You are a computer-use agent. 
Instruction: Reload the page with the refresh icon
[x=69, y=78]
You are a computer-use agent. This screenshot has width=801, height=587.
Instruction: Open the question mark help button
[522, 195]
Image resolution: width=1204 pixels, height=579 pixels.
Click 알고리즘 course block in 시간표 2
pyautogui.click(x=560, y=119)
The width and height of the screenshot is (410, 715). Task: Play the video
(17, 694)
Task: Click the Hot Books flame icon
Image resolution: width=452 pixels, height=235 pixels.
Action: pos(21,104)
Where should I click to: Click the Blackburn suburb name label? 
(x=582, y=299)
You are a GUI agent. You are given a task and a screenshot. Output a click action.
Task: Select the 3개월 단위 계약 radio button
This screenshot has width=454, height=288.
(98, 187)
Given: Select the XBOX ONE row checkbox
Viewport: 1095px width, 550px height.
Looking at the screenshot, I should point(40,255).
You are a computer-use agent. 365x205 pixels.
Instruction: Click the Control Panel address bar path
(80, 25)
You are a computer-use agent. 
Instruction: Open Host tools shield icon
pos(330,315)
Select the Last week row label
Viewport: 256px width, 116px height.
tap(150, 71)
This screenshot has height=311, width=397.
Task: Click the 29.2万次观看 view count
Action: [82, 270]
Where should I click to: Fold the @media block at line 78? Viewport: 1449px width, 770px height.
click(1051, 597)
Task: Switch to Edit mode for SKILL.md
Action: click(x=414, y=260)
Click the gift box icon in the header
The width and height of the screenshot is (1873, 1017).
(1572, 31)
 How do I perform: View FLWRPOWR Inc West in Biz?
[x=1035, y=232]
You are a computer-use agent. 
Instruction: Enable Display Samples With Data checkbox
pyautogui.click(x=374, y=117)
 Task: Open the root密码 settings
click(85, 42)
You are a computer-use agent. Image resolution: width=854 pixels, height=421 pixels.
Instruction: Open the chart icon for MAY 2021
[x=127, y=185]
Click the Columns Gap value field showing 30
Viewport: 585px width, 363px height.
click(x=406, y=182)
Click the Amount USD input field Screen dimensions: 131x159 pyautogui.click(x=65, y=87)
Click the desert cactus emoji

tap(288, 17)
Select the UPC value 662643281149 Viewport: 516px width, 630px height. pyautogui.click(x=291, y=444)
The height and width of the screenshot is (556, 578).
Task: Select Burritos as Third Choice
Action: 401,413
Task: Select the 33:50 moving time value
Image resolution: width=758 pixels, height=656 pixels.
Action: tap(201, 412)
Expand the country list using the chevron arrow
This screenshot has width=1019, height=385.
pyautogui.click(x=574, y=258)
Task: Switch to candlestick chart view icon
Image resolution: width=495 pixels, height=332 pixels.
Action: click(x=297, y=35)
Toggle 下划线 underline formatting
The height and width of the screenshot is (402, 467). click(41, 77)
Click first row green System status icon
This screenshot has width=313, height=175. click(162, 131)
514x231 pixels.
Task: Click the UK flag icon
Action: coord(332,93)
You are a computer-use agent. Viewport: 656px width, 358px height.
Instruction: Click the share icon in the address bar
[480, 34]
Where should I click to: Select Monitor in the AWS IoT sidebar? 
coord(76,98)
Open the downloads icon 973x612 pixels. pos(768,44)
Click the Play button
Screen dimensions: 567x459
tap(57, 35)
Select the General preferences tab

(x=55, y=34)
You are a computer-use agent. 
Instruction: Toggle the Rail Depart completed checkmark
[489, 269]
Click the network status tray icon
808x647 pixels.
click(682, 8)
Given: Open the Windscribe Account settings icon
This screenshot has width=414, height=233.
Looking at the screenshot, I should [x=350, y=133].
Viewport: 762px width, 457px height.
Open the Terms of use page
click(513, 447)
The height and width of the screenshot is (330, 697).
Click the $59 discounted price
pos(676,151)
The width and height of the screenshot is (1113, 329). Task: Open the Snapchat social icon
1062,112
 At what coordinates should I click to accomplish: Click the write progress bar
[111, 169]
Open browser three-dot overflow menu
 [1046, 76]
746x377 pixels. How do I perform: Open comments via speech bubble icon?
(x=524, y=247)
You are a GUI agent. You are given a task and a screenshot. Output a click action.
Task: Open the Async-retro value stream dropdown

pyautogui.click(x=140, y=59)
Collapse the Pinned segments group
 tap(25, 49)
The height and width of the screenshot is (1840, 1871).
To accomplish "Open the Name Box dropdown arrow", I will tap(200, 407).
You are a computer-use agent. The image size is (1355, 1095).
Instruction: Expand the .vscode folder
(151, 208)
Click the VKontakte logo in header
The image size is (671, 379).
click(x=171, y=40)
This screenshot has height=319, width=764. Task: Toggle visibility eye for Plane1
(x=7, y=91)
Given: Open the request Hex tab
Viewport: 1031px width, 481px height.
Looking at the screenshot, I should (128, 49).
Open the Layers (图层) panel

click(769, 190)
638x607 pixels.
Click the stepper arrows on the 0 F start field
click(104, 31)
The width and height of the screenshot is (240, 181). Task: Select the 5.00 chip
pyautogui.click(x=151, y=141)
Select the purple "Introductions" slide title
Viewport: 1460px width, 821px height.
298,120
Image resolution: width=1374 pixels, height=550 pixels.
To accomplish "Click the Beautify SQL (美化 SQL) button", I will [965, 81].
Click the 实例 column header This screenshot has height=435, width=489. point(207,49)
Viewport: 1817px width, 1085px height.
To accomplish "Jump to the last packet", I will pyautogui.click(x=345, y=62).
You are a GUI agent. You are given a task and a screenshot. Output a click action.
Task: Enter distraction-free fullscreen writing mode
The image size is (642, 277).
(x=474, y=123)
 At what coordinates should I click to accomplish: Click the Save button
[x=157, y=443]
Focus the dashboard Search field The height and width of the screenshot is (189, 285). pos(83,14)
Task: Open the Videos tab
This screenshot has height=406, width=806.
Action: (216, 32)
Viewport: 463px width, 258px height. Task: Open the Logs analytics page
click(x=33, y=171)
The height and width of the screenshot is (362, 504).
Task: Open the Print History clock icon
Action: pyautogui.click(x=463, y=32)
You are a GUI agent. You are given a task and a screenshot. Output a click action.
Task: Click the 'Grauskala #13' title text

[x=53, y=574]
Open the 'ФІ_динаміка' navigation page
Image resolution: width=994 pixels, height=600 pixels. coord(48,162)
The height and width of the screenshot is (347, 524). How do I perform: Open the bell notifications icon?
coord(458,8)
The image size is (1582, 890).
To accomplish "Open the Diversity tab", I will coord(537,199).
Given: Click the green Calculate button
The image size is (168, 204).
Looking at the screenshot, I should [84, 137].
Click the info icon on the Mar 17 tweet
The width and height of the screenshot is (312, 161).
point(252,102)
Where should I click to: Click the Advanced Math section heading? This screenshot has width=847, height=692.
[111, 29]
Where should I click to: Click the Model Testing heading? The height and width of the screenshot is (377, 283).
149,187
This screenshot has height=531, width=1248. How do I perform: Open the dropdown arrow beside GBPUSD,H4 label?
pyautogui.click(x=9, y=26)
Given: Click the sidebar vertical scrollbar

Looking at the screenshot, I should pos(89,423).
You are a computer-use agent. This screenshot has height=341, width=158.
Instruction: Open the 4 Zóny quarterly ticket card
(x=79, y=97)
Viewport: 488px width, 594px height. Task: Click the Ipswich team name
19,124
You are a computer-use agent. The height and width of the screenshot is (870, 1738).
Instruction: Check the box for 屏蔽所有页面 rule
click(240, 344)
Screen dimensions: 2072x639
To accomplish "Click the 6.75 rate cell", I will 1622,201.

» Instructions to follow
Copy every line of the records above word for word, adding nothing and leaving nothing out.

» Task response
You are a computer-use agent. 
Instruction: Reload the page with the refresh icon
[x=69, y=78]
You are a computer-use agent. This screenshot has width=801, height=587.
Instruction: Open the question mark help button
[522, 195]
Image resolution: width=1204 pixels, height=579 pixels.
Click 알고리즘 course block in 시간표 2
pyautogui.click(x=560, y=119)
The width and height of the screenshot is (410, 715). Task: Play the video
(17, 694)
Task: Click the Hot Books flame icon
Image resolution: width=452 pixels, height=235 pixels.
Action: pos(21,104)
Where should I click to: Click the Blackburn suburb name label? 
(x=582, y=299)
You are a GUI agent. You are given a task and a screenshot. Output a click action.
Task: Select the 3개월 단위 계약 radio button
This screenshot has width=454, height=288.
(98, 187)
Given: Select the XBOX ONE row checkbox
Viewport: 1095px width, 550px height.
Looking at the screenshot, I should point(40,255).
You are a computer-use agent. 365x205 pixels.
Instruction: Click the Control Panel address bar path
(80, 25)
You are a computer-use agent. 
Instruction: Open Host tools shield icon
pos(330,315)
Select the Last week row label
Viewport: 256px width, 116px height.
tap(150, 71)
This screenshot has height=311, width=397.
Task: Click the 29.2万次观看 view count
Action: [82, 270]
Where should I click to: Fold the @media block at line 78? Viewport: 1449px width, 770px height.
click(1051, 597)
Task: Switch to Edit mode for SKILL.md
Action: click(x=414, y=260)
Click the gift box icon in the header
The width and height of the screenshot is (1873, 1017).
(1572, 31)
 How do I perform: View FLWRPOWR Inc West in Biz?
[x=1035, y=232]
You are a computer-use agent. 
Instruction: Enable Display Samples With Data checkbox
pyautogui.click(x=374, y=117)
 Task: Open the root密码 settings
click(85, 42)
You are a computer-use agent. Image resolution: width=854 pixels, height=421 pixels.
Instruction: Open the chart icon for MAY 2021
[x=127, y=185]
Click the Columns Gap value field showing 30
Viewport: 585px width, 363px height.
click(x=406, y=182)
Click the Amount USD input field Screen dimensions: 131x159 pyautogui.click(x=65, y=87)
Click the desert cactus emoji

tap(288, 17)
Select the UPC value 662643281149 Viewport: 516px width, 630px height. pyautogui.click(x=291, y=444)
The height and width of the screenshot is (556, 578).
Task: Select Burritos as Third Choice
Action: 401,413
Task: Select the 33:50 moving time value
Image resolution: width=758 pixels, height=656 pixels.
Action: tap(201, 412)
Expand the country list using the chevron arrow
This screenshot has width=1019, height=385.
pyautogui.click(x=574, y=258)
Task: Switch to candlestick chart view icon
Image resolution: width=495 pixels, height=332 pixels.
Action: click(x=297, y=35)
Toggle 下划线 underline formatting
The height and width of the screenshot is (402, 467). click(41, 77)
Click first row green System status icon
This screenshot has width=313, height=175. click(162, 131)
514x231 pixels.
Task: Click the UK flag icon
Action: coord(332,93)
You are a computer-use agent. Viewport: 656px width, 358px height.
Instruction: Click the share icon in the address bar
[480, 34]
Where should I click to: Select Monitor in the AWS IoT sidebar? 
coord(76,98)
Open the downloads icon 973x612 pixels. pos(768,44)
Click the Play button
Screen dimensions: 567x459
tap(57, 35)
Select the General preferences tab

(x=55, y=34)
You are a computer-use agent. 
Instruction: Toggle the Rail Depart completed checkmark
[489, 269]
Click the network status tray icon
808x647 pixels.
click(682, 8)
Given: Open the Windscribe Account settings icon
This screenshot has width=414, height=233.
Looking at the screenshot, I should [x=350, y=133].
Viewport: 762px width, 457px height.
Open the Terms of use page
click(513, 447)
The height and width of the screenshot is (330, 697).
Click the $59 discounted price
pos(676,151)
The width and height of the screenshot is (1113, 329). Task: Open the Snapchat social icon
1062,112
 At what coordinates should I click to accomplish: Click the write progress bar
[111, 169]
Open browser three-dot overflow menu
 [1046, 76]
746x377 pixels. How do I perform: Open comments via speech bubble icon?
(x=524, y=247)
You are a GUI agent. You are given a task and a screenshot. Output a click action.
Task: Open the Async-retro value stream dropdown

pyautogui.click(x=140, y=59)
Collapse the Pinned segments group
 tap(25, 49)
The height and width of the screenshot is (1840, 1871).
To accomplish "Open the Name Box dropdown arrow", I will tap(200, 407).
You are a computer-use agent. The image size is (1355, 1095).
Instruction: Expand the .vscode folder
(151, 208)
Click the VKontakte logo in header
The image size is (671, 379).
click(x=171, y=40)
This screenshot has height=319, width=764. Task: Toggle visibility eye for Plane1
(x=7, y=91)
Given: Open the request Hex tab
Viewport: 1031px width, 481px height.
Looking at the screenshot, I should (128, 49).
Open the Layers (图层) panel

click(769, 190)
638x607 pixels.
Click the stepper arrows on the 0 F start field
click(104, 31)
The width and height of the screenshot is (240, 181). Task: Select the 5.00 chip
pyautogui.click(x=151, y=141)
Select the purple "Introductions" slide title
Viewport: 1460px width, 821px height.
298,120
Image resolution: width=1374 pixels, height=550 pixels.
To accomplish "Click the Beautify SQL (美化 SQL) button", I will [965, 81].
Click the 实例 column header This screenshot has height=435, width=489. point(207,49)
Viewport: 1817px width, 1085px height.
To accomplish "Jump to the last packet", I will pyautogui.click(x=345, y=62).
You are a GUI agent. You are given a task and a screenshot. Output a click action.
Task: Enter distraction-free fullscreen writing mode
The image size is (642, 277).
(x=474, y=123)
 At what coordinates should I click to accomplish: Click the Save button
[x=157, y=443]
Focus the dashboard Search field The height and width of the screenshot is (189, 285). pos(83,14)
Task: Open the Videos tab
This screenshot has height=406, width=806.
Action: (216, 32)
Viewport: 463px width, 258px height. Task: Open the Logs analytics page
click(x=33, y=171)
The height and width of the screenshot is (362, 504).
Task: Open the Print History clock icon
Action: pyautogui.click(x=463, y=32)
You are a GUI agent. You are given a task and a screenshot. Output a click action.
Task: Click the 'Grauskala #13' title text

[x=53, y=574]
Open the 'ФІ_динаміка' navigation page
Image resolution: width=994 pixels, height=600 pixels. coord(48,162)
The height and width of the screenshot is (347, 524). How do I perform: Open the bell notifications icon?
coord(458,8)
The image size is (1582, 890).
To accomplish "Open the Diversity tab", I will coord(537,199).
Given: Click the green Calculate button
The image size is (168, 204).
Looking at the screenshot, I should [84, 137].
Click the info icon on the Mar 17 tweet
The width and height of the screenshot is (312, 161).
point(252,102)
Where should I click to: Click the Advanced Math section heading? This screenshot has width=847, height=692.
[111, 29]
Where should I click to: Click the Model Testing heading? The height and width of the screenshot is (377, 283).
149,187
This screenshot has height=531, width=1248. How do I perform: Open the dropdown arrow beside GBPUSD,H4 label?
pyautogui.click(x=9, y=26)
Given: Click the sidebar vertical scrollbar

Looking at the screenshot, I should pos(89,423).
You are a computer-use agent. This screenshot has height=341, width=158.
Instruction: Open the 4 Zóny quarterly ticket card
(x=79, y=97)
Viewport: 488px width, 594px height. Task: Click the Ipswich team name
19,124
You are a computer-use agent. The height and width of the screenshot is (870, 1738).
Instruction: Check the box for 屏蔽所有页面 rule
click(240, 344)
Screen dimensions: 2072x639
To accomplish "Click the 6.75 rate cell", I will 1622,201.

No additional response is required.